Notre malaise ou nos questionnements sur ce sujet prennent peut-être racine dans une conception que le pardon est une denrée rare devant être utilisée avec modération et sagesse. Après tout, nous vivons dans une société capitaliste qui nous invite constamment à compter et quantifier les choses. Ce qui est précieux ne doit pas être gaspillé inutilement. De plus, nous apprenons que toute relation est transactionnelle. Que vais-je gagner si je fais cet effort? Que vais-je recevoir en retour si je pardonne? Si une personne me pardonne, serai-je absolument obligé de la pardonner dans le futur? Est-ce que j’aurai une dette envers elle?
Plutôt que de tomber dans tous ces pièges, Jésus nous invite dans une direction différente. Le pardon n’est pas une question de réciprocité. Il n’est pas une arme servant à structurer et hiérarchiser nos relations sociales. Il n’est pas une commodité rare qui peut être exclusivement utilisée les dimanche, mercredi et vendredi. Il ne devrait pas même être une option ni un choix. Selon Jésus, le pardon est une denrée abondante qui doit être redistribuée généreusement. Il est une réalité qui nous habite tous les jours et qui s’incarne dans toutes nos actions. Il est un mode de vie qui cherche à dépasser le strict minimum. Il est une idée radicale qui s’enracine dans un amour infini de Dieu. Il est une valeur qui teinte toutes nos relations les uns avec les autres. Le pardon est la manifestation de ce que nous sommes appelés à être dans ce monde.
Cette conception du pardon peut paraître difficile à atteindre pour le commun des mortels parce que, trop souvent, nous considérons le pardon comme quelque chose que nous offrons généreusement au prochain, comme un cadeau aux personnes qui nous ont offensés, comme un geste démontrant notre grandeur d’âme. Cependant, la réalité est toute autre. Nous sommes les personnes qui bénéficient le plus du pardon. Trop souvent, nous sommes habités par toute sorte de vieilles blessures qui contribuent à de la colère, de l’amertume ou de la rancœur. Nous nourrissons une bête intérieure insatiable en ressassant le passé. Toute cette énergie négative ainsi créée finit par empoisonner nos vies et celles des gens autour de nous. Pardonner (qui est totalement différent d’oublier) peut nous mener à reprendre le contrôle de nos vies. Pardonner peut nous enseigner que nous ne sommes pas prisonniers de la haine ou de la douleur. Pardonner peut conduire à une certaine forme de liberté. Nous pouvons amorcer un processus de guérison. Nous pouvons tranquillement redevenir nous-mêmes. Nous pouvons même trouver dans le pardon le courage et la force nécessaire pour croire qu’un autre monde est possible, ce nouveau monde annoncé par Jésus.

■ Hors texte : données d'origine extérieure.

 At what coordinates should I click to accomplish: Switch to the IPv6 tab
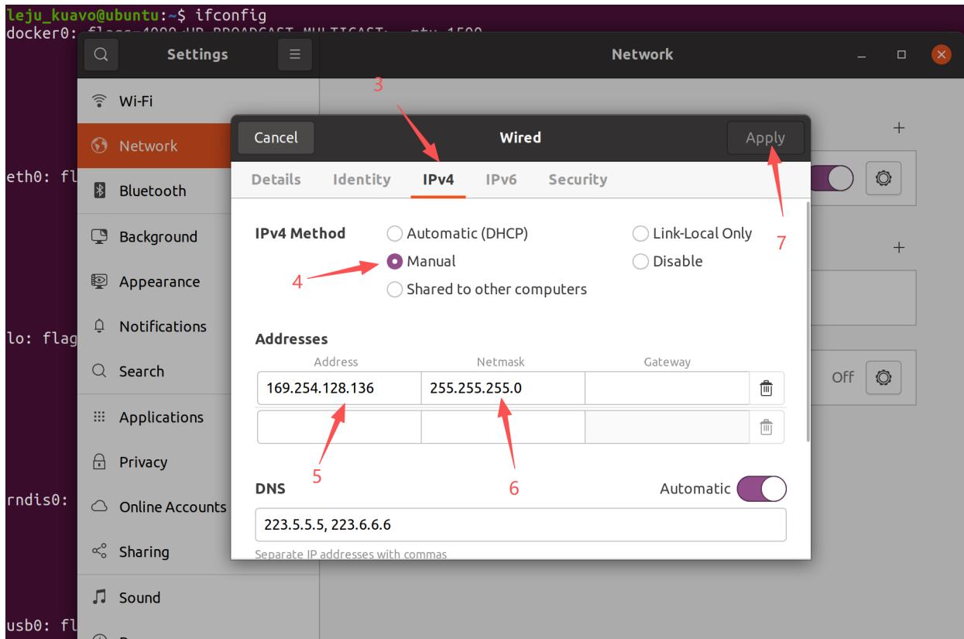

Le pardon ne devrait jamais être considéré comme quelque chose de rare et de quantifiable que nous devons réserver seulement à nos proches et aux personnes méritantes. Il s’agit d’un mode de vie qui s’incarne dans nos actions quotidiennes. Le pardon est une denrée précieuse que nous devons partager généreusement. C’est un appel à vivre l’amour inconditionnel qui nous est offert par Dieu. Rien de plus, rien de moins. Amen.